The European Commission, the executive arm of the European Union, plans to give the European Central Bank oversight of all banks in the euro zone, German paper Sueddeutsche Zeitung reported, citing EU Commissioner Michel Barnier.
Under the plans, the ECB will oversee all banks that have tapped the European Stability Mechanism from January next year, all banks relevant to the financial system from July and all remaining banks from 2014, Barnier told the paper in an interview.
Also read: Bernanke or Draghi: Who will dominate market mood?
Countries outside the euro zone can subject their banks to the oversight of the ECB voluntarily, said the commissioner, according to Sueddeutsche.
The plans are in line with demands from the Austrian financial regulator, who said on Thursday that the ECB should take charge not only of banks considered vital for the banking system.

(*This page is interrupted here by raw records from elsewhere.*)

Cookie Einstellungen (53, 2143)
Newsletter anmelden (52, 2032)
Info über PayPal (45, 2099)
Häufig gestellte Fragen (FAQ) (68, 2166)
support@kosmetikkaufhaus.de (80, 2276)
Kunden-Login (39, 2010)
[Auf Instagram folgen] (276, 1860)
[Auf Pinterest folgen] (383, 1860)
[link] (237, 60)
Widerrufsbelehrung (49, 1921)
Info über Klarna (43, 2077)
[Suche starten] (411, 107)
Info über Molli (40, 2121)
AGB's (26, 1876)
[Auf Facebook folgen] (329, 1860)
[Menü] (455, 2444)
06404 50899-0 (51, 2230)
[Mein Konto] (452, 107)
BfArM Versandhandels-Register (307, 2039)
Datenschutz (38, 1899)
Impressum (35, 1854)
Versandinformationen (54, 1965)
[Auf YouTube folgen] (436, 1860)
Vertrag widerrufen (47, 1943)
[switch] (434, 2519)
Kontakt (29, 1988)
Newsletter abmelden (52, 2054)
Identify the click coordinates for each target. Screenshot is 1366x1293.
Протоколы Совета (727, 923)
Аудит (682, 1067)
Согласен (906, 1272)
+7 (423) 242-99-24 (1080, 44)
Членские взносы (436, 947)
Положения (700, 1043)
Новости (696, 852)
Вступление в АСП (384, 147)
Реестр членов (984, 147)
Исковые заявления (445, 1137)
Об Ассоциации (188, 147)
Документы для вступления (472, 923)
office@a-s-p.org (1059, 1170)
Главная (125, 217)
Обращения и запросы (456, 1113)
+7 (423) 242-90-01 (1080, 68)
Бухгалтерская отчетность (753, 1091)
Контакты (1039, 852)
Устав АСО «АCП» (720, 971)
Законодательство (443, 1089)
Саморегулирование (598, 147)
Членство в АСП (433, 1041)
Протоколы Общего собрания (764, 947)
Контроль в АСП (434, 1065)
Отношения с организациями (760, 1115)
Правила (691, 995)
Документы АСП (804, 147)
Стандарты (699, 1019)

In an interview published on the website of French daily Les Echos, Barnier said bank oversight would be carried out by an ECB supervisory board, separate from the Board of Governors, which would report its findings to the European Parliament.
The system of joint supervision would be a first step towards full European banking union, he said, which would also require the creation of a Europe-wide deposit guarantee scheme and crisis-resolution fund.
The voting system for the European Banking Authority (EBA), the regulatory body for the European Union, would also be modified, Barnier told Les Echos.
European Union leaders agreed in June to set up a single banking supervisor for Europe centred around the ECB, a plan they hope will help break the "vicious" link between the euro zone's debt crisis and struggling banks.
The European Commission will present a detailed proposal on September 12 for that supervisor.
Details have yet to be agreed about how the ECB will work with local regulators in individual countries and with the existing European Banking Authority, the pan-EU watchdog.